## BEGIN EXCERPT PROVIDED

Tax Terms
Accelerated capital cost
allowance
Rapid capital cost allowance for a specific class of property in
specific circumstances. In the mining context, a taxpayer is
entitled to accelerated capital cost allowance of up to 100% for
property belonging to Class 41(a) or Class 41(a.1).
Active business income
In the context of the foreign affiliate rules, active business
income includes income earned from any business (other than
an investment business or a non-qualifying active business)
and certain income from property such as interest, royalties,
and rent that is deemed by the foreign affiliate rules to be active
business income.
Adjusted cost base
The cost of acquisition of a property as adjusted by the ITA.
Adjusted cumulative foreign
resource expense
Consists of cumulative foreign resource expenses as adjusted
to take into account a transaction subject to the successor
corporation rules.
Adjusted stub period accrual
See discussion page 33.
All or substantially all
The ITA does not define the term “all or substantially all.” The
CRA takes the position that all or substantially all means 90%
but does not provide a methodology to use in the calculation of
all or substantially all. The limited jurisprudence available does
not provide much guidance.
Allowable capital loss
One-half of a capital loss.

## END EXCERPT PROVIDED

OBJECTIVE 1
In the listing, switch "GUI agent" to "interface agent" on every line from the start of the listing through the line holding "point(169,367)", inclusive, and give those lines again with nothing else changed. Please leave the pictures out.

## BEGIN RECORDS SUPPLIED

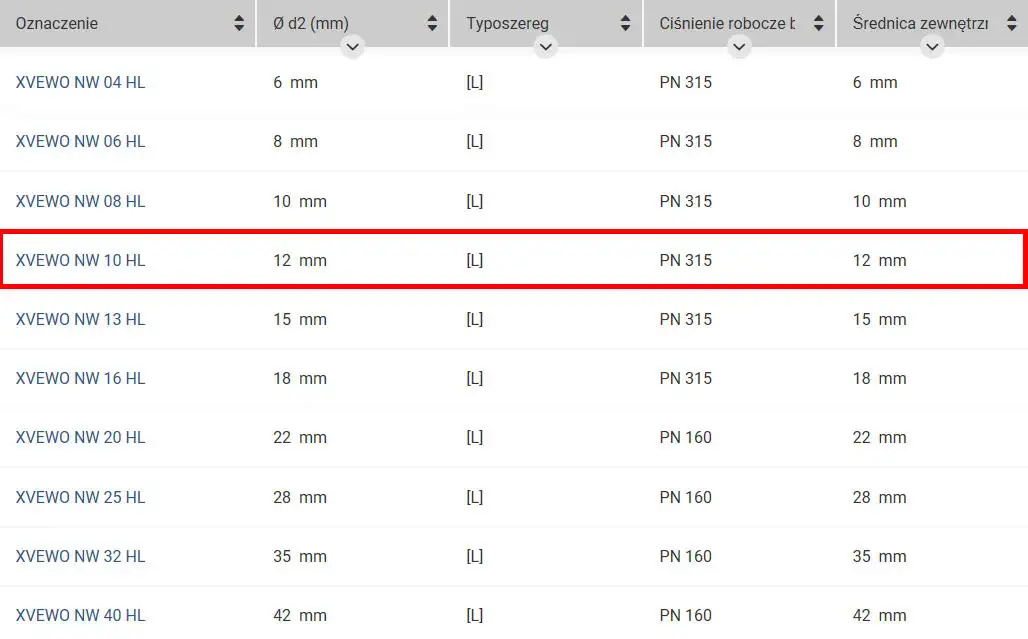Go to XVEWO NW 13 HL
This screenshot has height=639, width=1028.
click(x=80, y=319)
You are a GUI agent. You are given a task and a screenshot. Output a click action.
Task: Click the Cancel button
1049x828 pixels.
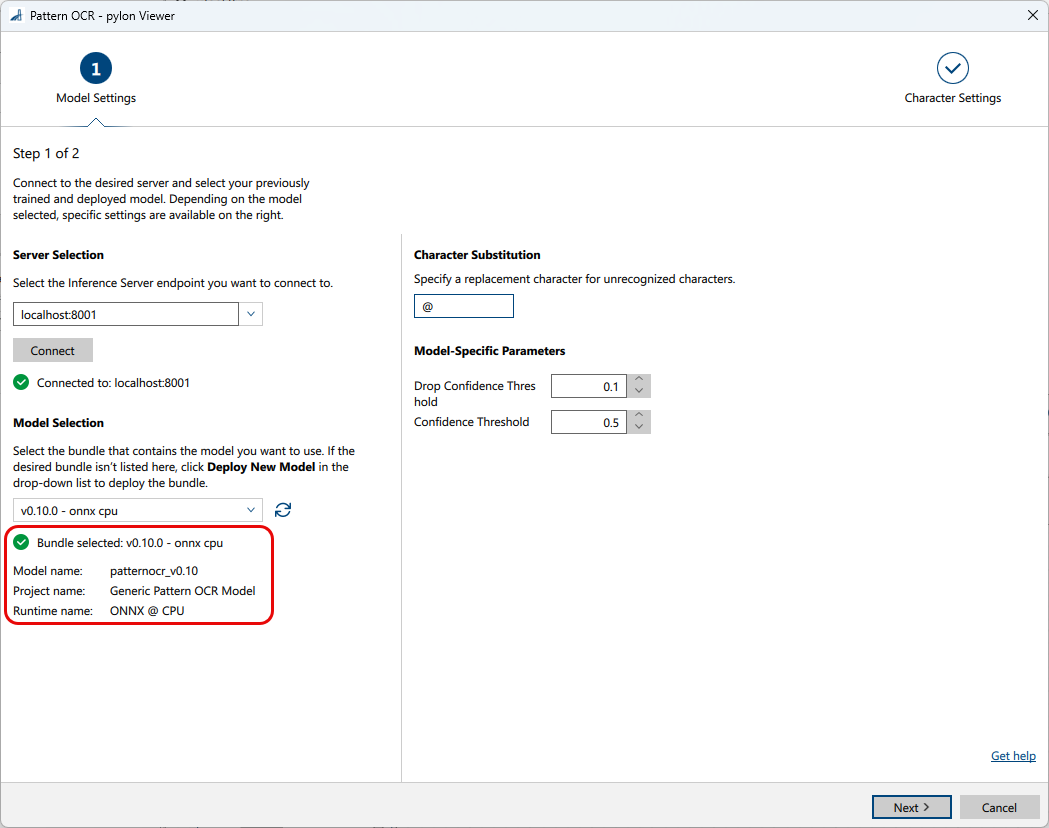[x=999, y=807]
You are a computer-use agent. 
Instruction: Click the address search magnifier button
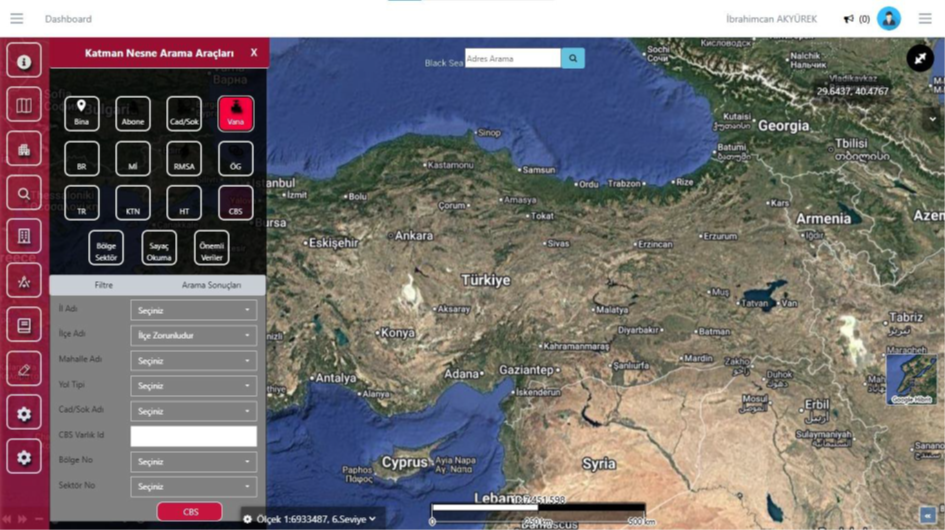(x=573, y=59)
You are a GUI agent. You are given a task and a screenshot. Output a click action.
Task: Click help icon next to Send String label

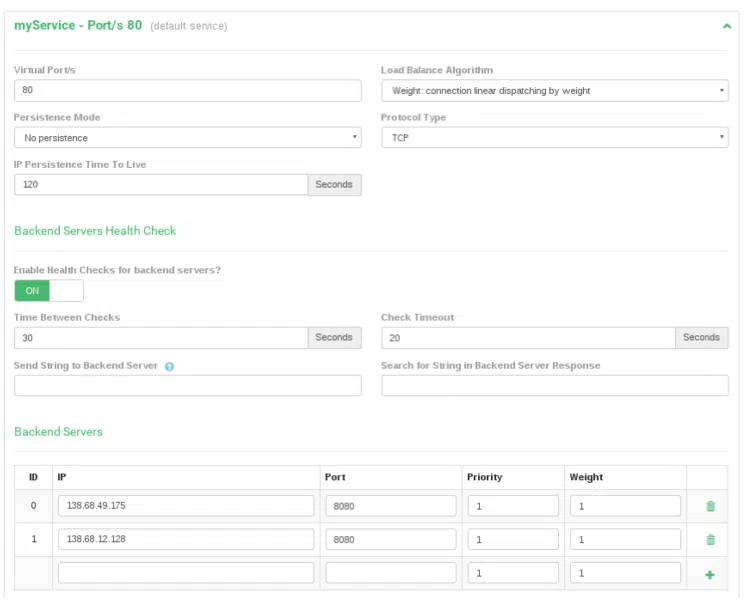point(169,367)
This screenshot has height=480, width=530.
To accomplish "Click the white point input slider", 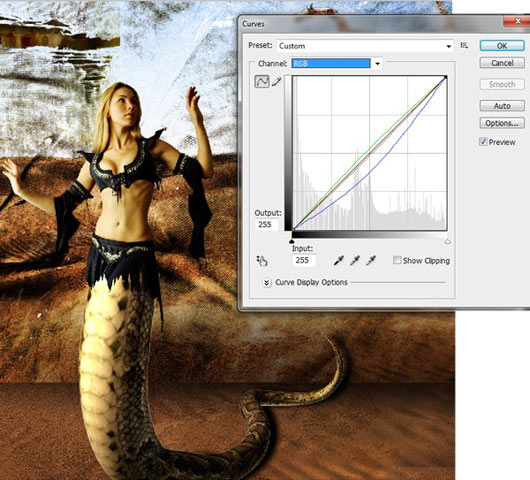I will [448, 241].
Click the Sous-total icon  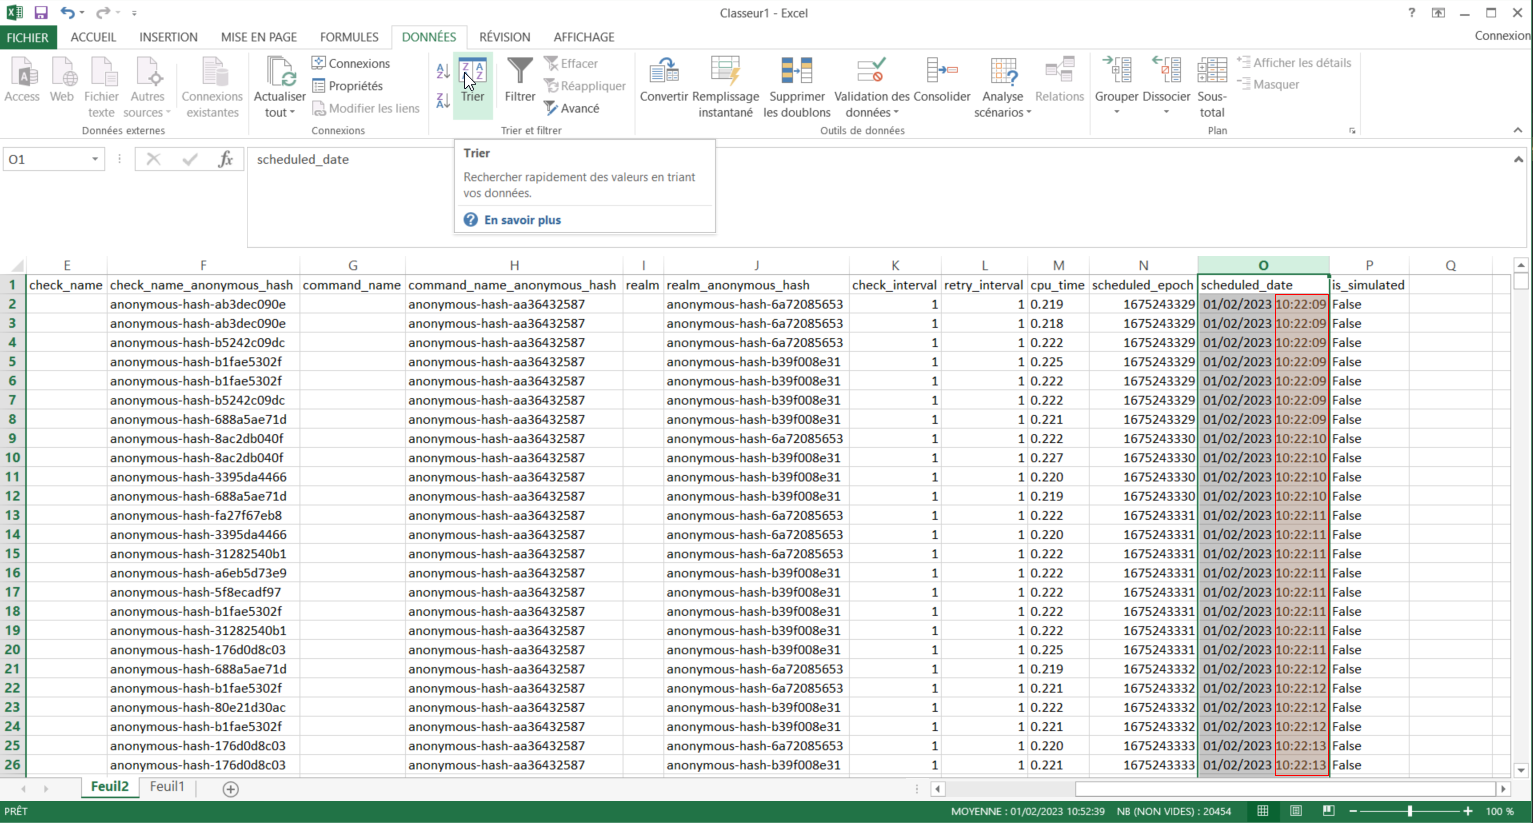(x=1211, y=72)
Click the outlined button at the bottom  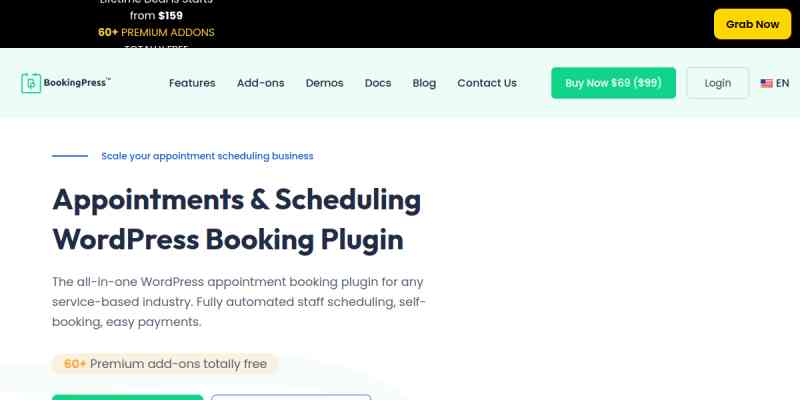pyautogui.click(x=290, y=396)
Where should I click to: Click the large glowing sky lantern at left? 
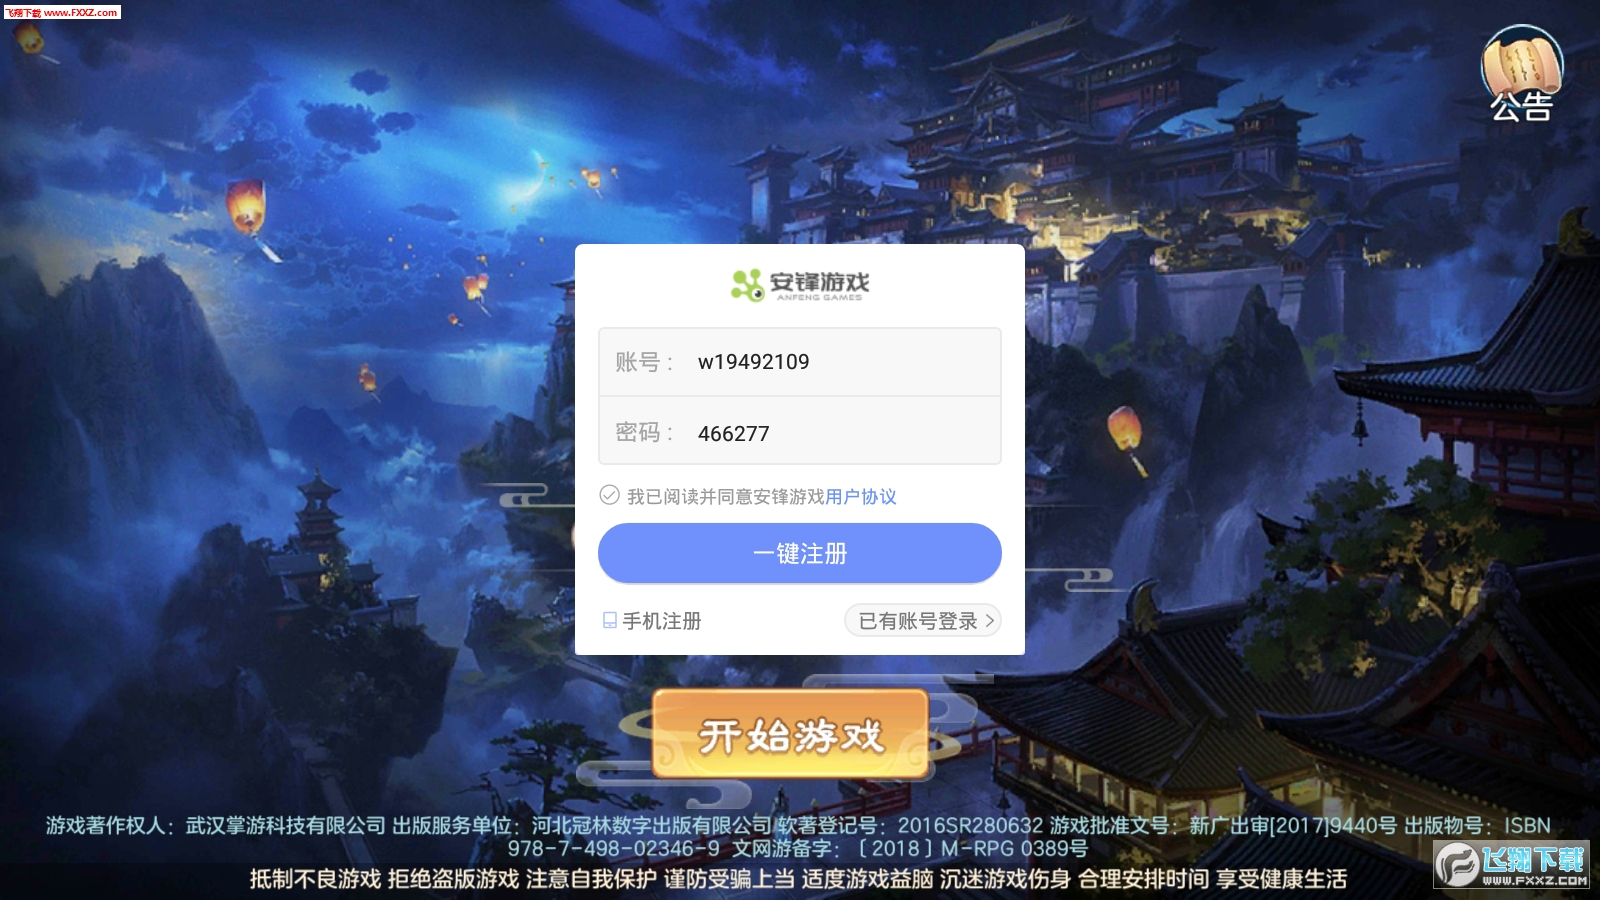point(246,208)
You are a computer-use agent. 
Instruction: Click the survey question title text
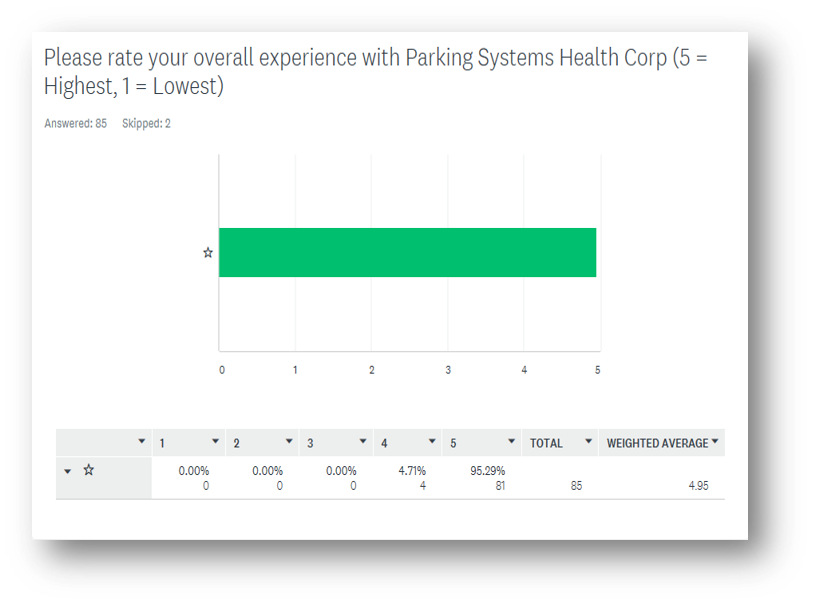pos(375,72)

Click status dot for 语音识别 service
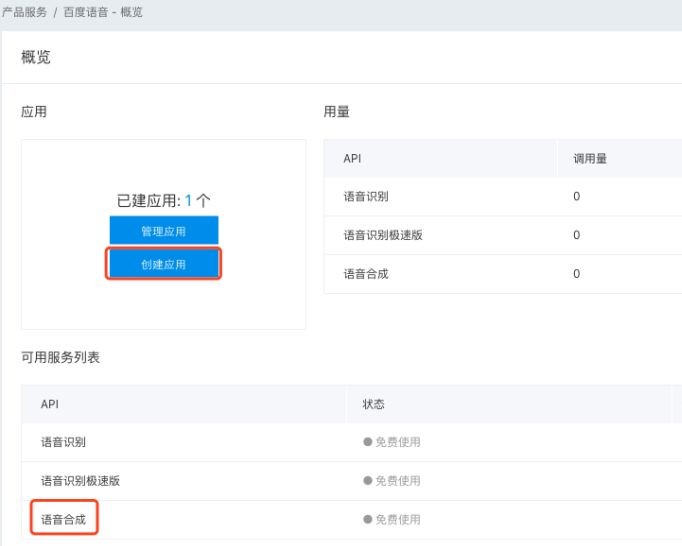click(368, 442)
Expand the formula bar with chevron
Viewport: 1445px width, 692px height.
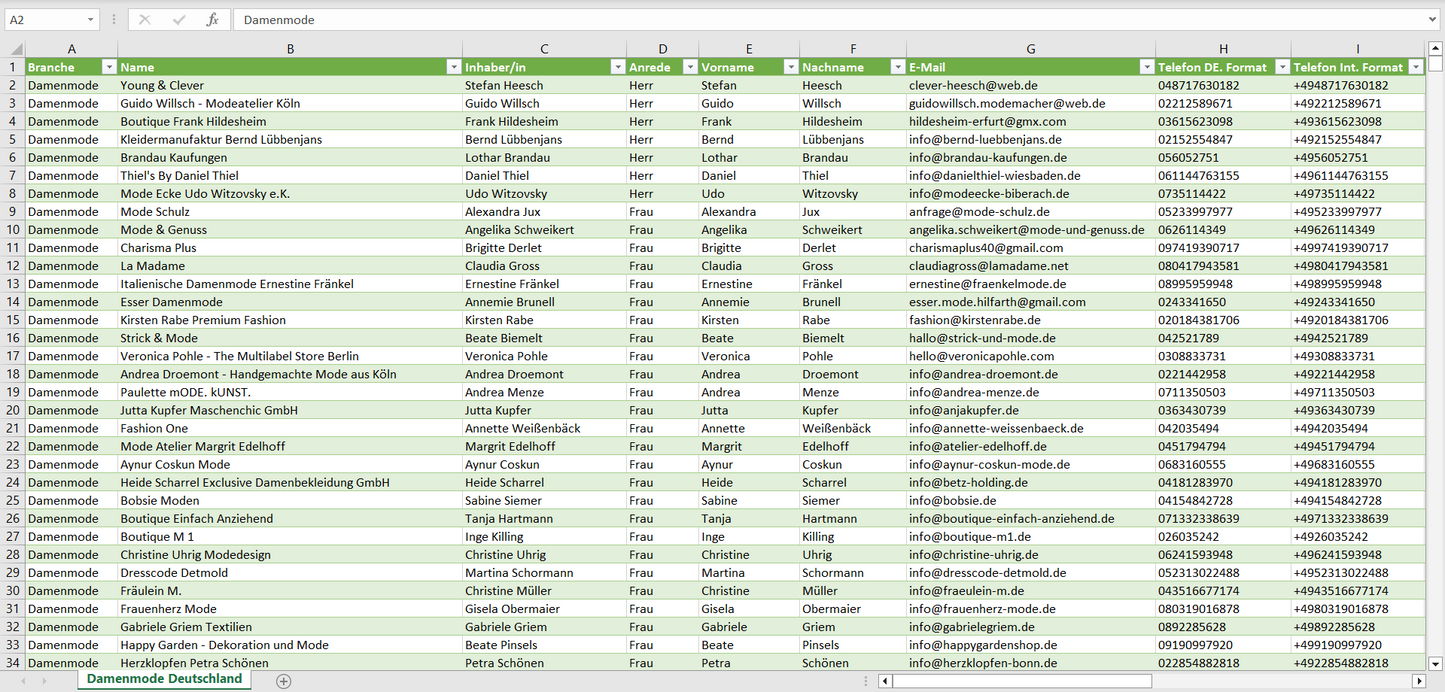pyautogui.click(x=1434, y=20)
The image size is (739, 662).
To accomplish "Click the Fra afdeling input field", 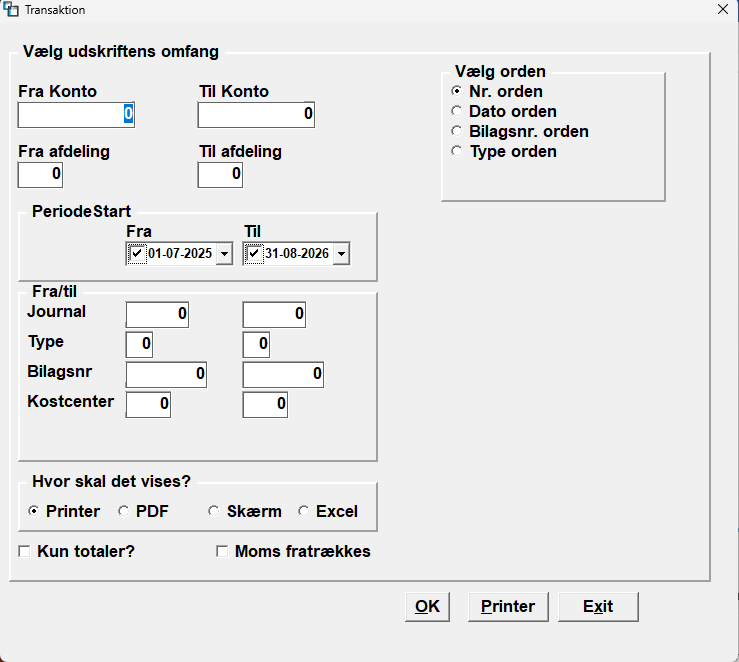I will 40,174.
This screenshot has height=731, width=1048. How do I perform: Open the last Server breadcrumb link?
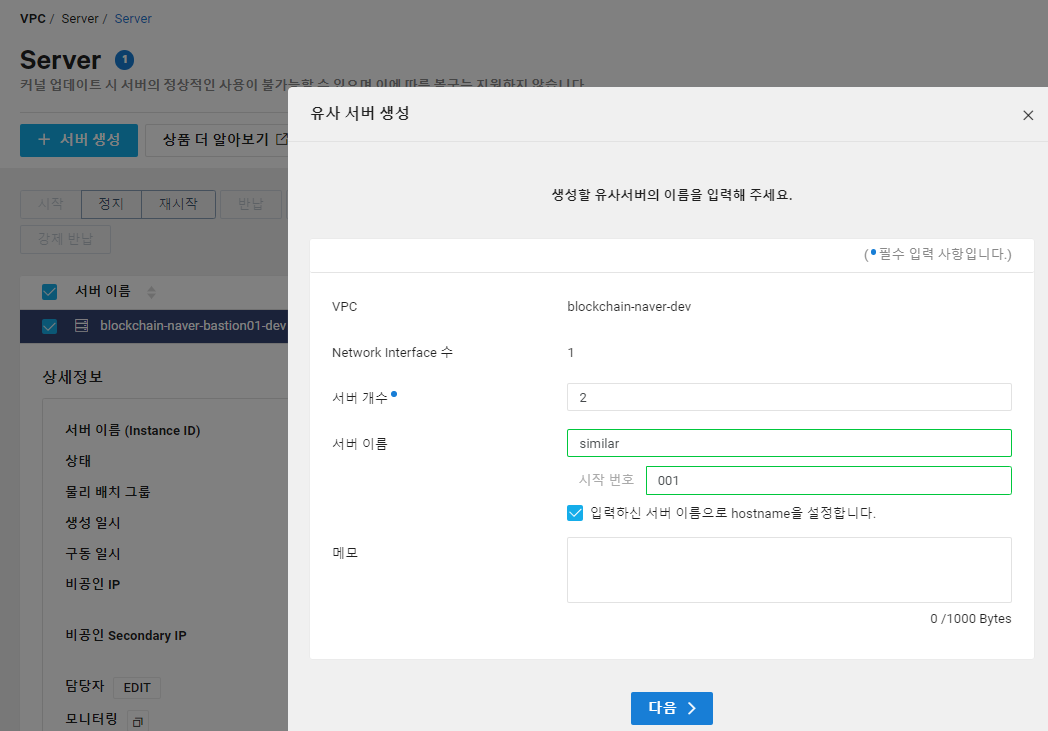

## END RECORDS SUPPLIED

OBJECTIVE 2
Proceed with the tax terms glossary, picking up after its final entry.

WRITTEN ANSWER 1
Go to XVEWO NW 13 HL
This screenshot has height=639, width=1028.
click(x=80, y=319)
You are a interface agent. You are given a task and a screenshot. Output a click action.
Task: Click the Cancel button
1049x828 pixels.
[x=999, y=807]
You are a computer-use agent. 
Instruction: Click the address search magnifier button
(x=573, y=59)
You are a interface agent. You are given a task and a screenshot. Output a click action.
Task: Click help icon next to Send String label

point(169,367)

WRITTEN ANSWER 2
Allowance for depreciation
Allowance for depreciation means an allowance for the
undepreciated value of depreciable assets for certain provincial
mining tax regimes. Depreciable assets include the costs of
the mine, mill, plant, and equipment, as well as exploration and
development expenses. The allowance is permitted as part of
the calculation to determine the theoretical value of the ore, at
the mouth of the mine, on which the mining tax is calculated.
Allowance for processing
An allowance by way of return on capital employed in the
secondary crushing, grinding, concentrating, chemical
extraction, smelting, refining, or packaging of output. The
allowance is permitted as part of the provincial mining tax
calculation to determine the theoretical value of the ore, at the
mouth of the mine, on which the mining tax is calculated.
Canadian-controlled private
corporation
A private corporation that is a Canadian corporation and that is
not controlled by one or more non-residents of Canada, one or
more public corporations, or any combination of them.
Canadian corporation
A corporation incorporated in any jurisdiction in Canada or
resident in Canada.
Canadian development
expense
See discussion on page 12.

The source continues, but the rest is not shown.